November 30, 2006
Kill That Tobacco Turkey
I know quitting is not easy but hell, that’s why they call it an addiction! If it were easy, it wouldn’t be an addiction, would it? It would simply be a hobby or something.
Anyways, he was having a rather hard time the past three days. Kind of crabby. Feeling out of touch with reality. Fidgety, fidgety, fidgety. Increased appetite … just so that he has something to do with his mouth. Keep it busy, you know. I know he was fighting the urge to light up, which would explain the many hours he spent wrapped up in the comforter, forcing himself to sleep.
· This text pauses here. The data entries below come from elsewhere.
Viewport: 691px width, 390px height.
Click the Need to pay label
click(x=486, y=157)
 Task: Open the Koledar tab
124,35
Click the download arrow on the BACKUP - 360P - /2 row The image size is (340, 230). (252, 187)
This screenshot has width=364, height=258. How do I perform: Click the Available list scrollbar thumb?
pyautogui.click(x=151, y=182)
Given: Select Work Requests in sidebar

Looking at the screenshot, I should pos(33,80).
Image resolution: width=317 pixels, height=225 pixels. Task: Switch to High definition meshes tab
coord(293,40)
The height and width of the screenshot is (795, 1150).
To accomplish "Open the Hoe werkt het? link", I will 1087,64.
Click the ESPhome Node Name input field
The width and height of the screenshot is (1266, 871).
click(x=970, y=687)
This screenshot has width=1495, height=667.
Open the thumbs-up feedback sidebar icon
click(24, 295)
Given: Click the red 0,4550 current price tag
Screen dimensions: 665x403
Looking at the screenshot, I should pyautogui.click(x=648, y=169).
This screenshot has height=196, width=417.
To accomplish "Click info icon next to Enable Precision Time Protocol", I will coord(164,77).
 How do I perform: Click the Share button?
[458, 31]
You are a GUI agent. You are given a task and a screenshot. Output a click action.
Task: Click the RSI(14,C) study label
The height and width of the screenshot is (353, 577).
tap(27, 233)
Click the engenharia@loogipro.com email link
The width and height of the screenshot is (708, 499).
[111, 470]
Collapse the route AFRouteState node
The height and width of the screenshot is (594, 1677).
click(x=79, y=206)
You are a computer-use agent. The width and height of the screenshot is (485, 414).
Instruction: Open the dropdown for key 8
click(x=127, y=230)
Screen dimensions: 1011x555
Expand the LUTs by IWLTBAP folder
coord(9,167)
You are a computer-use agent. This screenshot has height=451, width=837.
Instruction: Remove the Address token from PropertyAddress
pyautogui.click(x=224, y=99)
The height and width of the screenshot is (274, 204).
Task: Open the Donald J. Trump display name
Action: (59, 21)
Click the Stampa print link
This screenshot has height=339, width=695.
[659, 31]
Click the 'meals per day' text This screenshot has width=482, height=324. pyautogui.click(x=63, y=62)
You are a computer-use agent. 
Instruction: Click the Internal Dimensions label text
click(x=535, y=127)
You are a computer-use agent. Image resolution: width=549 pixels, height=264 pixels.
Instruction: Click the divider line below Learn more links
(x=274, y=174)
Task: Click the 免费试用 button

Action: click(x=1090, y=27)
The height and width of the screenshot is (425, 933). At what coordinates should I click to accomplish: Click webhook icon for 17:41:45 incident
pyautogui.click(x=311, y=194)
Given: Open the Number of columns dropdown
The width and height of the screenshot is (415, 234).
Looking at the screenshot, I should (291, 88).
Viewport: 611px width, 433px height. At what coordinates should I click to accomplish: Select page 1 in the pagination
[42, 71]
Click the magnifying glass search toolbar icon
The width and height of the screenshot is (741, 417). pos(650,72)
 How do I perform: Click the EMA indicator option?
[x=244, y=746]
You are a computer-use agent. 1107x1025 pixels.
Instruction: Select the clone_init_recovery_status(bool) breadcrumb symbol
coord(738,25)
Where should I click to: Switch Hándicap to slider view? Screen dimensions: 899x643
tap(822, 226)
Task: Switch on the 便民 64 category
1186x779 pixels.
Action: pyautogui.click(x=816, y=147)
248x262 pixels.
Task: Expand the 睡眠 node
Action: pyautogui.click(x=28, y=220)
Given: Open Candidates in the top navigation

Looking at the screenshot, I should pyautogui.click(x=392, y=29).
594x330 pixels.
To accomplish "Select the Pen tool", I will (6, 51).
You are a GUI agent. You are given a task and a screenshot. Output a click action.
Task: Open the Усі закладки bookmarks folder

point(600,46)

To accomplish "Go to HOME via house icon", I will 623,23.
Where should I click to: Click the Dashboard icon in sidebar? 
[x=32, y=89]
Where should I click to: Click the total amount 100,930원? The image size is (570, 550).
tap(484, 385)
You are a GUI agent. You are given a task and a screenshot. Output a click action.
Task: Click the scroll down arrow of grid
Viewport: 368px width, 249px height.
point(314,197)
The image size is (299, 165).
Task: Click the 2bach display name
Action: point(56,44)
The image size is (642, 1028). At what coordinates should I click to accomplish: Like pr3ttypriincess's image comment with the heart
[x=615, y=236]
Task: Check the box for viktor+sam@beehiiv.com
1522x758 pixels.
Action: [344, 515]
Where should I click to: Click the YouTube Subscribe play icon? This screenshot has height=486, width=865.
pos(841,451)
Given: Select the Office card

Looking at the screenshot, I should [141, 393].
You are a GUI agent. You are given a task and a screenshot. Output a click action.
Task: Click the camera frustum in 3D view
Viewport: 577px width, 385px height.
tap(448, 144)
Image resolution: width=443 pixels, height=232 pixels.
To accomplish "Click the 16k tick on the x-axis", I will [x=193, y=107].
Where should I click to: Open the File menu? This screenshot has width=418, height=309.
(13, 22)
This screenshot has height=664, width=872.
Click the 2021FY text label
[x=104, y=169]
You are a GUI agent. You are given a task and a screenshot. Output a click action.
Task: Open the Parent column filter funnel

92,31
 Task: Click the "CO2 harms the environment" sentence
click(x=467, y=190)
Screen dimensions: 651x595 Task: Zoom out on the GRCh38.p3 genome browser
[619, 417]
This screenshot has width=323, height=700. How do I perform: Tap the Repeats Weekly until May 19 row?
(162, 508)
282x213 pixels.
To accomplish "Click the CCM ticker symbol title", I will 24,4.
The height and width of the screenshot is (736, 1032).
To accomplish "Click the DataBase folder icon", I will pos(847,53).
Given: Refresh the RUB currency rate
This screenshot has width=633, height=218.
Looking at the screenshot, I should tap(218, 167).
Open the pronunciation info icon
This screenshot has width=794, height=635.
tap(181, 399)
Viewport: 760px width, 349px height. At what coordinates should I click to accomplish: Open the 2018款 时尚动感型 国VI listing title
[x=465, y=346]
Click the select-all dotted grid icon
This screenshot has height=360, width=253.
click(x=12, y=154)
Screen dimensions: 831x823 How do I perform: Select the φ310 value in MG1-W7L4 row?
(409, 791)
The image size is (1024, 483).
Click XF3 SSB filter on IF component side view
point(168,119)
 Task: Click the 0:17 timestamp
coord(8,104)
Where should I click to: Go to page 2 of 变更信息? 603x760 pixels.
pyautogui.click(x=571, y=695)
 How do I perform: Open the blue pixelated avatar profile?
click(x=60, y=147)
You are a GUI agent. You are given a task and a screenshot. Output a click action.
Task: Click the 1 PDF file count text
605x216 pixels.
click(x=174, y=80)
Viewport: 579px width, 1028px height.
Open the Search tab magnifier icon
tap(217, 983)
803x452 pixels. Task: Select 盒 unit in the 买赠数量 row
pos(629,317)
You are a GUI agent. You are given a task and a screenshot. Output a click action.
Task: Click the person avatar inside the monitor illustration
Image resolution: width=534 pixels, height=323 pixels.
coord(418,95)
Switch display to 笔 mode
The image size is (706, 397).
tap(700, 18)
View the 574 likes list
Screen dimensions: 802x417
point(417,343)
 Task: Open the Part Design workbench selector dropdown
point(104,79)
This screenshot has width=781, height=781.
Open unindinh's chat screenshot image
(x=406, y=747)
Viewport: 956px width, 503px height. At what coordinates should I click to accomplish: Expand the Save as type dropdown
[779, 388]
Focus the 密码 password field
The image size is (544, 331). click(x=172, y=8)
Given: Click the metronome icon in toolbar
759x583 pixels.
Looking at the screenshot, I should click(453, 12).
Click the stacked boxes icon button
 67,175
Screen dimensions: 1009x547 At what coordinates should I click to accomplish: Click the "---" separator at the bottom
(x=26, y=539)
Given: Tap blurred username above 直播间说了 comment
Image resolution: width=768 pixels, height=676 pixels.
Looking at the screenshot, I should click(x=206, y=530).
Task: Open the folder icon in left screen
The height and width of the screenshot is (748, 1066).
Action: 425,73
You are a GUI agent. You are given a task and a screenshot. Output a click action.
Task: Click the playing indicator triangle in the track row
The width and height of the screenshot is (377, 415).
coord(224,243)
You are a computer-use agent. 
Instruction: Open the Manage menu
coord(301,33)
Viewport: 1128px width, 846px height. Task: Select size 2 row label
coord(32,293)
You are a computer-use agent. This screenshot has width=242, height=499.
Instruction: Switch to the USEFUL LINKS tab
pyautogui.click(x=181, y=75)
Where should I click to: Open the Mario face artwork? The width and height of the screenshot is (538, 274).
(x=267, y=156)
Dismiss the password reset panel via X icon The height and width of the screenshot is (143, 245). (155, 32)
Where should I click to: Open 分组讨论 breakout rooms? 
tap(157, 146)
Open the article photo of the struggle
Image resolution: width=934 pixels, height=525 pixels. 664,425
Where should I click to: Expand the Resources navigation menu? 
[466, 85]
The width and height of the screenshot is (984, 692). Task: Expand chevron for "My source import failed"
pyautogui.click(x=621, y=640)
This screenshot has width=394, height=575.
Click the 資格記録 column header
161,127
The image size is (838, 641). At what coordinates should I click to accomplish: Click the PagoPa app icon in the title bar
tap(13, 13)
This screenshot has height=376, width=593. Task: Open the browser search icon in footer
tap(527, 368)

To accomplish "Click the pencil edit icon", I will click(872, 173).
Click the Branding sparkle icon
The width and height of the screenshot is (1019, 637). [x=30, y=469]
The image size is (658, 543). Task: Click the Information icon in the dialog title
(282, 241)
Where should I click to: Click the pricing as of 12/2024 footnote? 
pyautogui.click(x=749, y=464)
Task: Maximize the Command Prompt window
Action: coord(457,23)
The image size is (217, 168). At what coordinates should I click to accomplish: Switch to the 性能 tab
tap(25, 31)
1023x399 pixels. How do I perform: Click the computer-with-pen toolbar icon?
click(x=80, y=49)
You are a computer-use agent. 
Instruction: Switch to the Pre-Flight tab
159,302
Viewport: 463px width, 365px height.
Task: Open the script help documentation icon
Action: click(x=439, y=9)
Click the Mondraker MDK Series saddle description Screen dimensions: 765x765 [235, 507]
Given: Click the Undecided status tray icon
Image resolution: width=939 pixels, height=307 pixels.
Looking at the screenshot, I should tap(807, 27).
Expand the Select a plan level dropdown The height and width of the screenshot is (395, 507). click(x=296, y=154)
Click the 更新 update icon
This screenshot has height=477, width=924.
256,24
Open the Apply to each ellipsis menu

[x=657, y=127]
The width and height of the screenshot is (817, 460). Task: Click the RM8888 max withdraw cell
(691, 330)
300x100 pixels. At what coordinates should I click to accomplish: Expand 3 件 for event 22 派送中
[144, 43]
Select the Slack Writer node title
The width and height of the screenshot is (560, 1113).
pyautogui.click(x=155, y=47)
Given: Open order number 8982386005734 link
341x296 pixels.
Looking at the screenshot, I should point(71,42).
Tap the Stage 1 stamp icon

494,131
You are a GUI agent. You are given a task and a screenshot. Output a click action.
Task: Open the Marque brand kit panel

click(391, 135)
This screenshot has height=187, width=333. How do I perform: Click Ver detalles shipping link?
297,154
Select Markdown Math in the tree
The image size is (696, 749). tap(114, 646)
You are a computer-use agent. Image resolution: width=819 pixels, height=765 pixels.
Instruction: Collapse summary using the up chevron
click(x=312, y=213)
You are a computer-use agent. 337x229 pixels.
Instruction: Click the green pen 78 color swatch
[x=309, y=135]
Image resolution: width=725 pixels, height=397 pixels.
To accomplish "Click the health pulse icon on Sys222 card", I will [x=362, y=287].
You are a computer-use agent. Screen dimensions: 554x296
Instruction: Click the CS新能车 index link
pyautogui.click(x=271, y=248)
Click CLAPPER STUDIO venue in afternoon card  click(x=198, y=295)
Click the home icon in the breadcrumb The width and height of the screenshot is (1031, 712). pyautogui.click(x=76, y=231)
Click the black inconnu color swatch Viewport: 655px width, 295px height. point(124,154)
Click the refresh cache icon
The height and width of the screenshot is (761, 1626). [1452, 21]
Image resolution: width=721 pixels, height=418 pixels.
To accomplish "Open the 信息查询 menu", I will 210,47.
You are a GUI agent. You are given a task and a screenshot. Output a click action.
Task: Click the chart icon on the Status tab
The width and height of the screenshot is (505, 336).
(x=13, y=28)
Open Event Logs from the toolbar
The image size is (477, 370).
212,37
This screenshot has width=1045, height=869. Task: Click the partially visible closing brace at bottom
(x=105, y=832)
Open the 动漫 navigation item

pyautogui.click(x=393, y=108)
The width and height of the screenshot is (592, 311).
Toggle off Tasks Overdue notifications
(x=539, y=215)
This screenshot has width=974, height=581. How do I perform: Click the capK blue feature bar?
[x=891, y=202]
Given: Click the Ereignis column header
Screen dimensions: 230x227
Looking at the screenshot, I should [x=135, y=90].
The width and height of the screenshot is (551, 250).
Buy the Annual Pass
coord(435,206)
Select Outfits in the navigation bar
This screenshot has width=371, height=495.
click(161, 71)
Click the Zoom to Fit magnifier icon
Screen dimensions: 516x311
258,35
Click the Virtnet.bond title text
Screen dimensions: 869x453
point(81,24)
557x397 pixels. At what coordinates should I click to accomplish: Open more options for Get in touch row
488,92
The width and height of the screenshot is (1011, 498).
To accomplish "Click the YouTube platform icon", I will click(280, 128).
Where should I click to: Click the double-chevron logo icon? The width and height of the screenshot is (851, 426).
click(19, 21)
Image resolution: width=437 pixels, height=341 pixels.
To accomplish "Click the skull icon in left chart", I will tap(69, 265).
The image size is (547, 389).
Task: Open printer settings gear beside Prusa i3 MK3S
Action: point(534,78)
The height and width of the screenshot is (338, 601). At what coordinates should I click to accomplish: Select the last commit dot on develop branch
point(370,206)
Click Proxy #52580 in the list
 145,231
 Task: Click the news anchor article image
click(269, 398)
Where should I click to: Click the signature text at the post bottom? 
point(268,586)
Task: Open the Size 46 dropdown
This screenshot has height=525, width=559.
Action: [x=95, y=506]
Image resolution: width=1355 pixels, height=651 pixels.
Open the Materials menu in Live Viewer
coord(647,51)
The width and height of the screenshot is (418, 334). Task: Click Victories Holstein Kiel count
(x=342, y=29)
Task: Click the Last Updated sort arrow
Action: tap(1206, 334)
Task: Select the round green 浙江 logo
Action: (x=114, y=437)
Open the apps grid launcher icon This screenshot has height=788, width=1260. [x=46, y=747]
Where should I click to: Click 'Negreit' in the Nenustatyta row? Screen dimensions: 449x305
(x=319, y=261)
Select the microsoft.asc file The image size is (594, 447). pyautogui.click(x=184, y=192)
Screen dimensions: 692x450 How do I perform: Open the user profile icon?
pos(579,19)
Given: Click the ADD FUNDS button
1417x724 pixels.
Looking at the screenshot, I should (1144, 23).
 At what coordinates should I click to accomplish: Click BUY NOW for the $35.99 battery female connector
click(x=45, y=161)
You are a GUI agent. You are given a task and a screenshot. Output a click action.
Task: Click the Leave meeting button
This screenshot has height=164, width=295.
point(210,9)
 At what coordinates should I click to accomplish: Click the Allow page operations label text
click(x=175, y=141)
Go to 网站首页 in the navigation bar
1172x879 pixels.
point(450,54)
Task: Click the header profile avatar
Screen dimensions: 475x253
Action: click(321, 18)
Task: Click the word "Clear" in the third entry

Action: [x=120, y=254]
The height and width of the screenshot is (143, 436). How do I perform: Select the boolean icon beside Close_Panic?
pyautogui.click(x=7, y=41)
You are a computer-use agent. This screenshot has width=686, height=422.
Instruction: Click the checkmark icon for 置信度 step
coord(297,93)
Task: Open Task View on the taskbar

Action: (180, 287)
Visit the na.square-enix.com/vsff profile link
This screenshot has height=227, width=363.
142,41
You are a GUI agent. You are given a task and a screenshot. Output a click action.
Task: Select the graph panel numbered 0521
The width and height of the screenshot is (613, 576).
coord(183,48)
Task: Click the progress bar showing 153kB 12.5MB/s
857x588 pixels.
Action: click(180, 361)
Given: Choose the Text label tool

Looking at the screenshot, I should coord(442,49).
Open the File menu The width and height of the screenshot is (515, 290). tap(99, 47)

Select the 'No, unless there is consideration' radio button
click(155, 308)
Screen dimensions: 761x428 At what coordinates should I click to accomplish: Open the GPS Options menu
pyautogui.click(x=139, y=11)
Auggie grumbles that I have no idea how tough it is to quit smoking. Well, of course, I wouldn’t. I’ve never smoked my entire life. I have no idea what it feels like to smoke; I have no idea what it feels like to go cold turkey. What I do know is that he MUST quit. There are no two ways about it.
He knows it too, which is why he gave me a date: November 25, 2006. Cold turkey. We have a pact: whenever he feels the urge, he will either (1) call me - so that I can knock some sense into his head and launch into my lengthy 'do you want to die early?' diatribe, (2) chew some gum or (3) eat something, anything.
So far today, I've called him three times. He's called me none. I wonder what that means?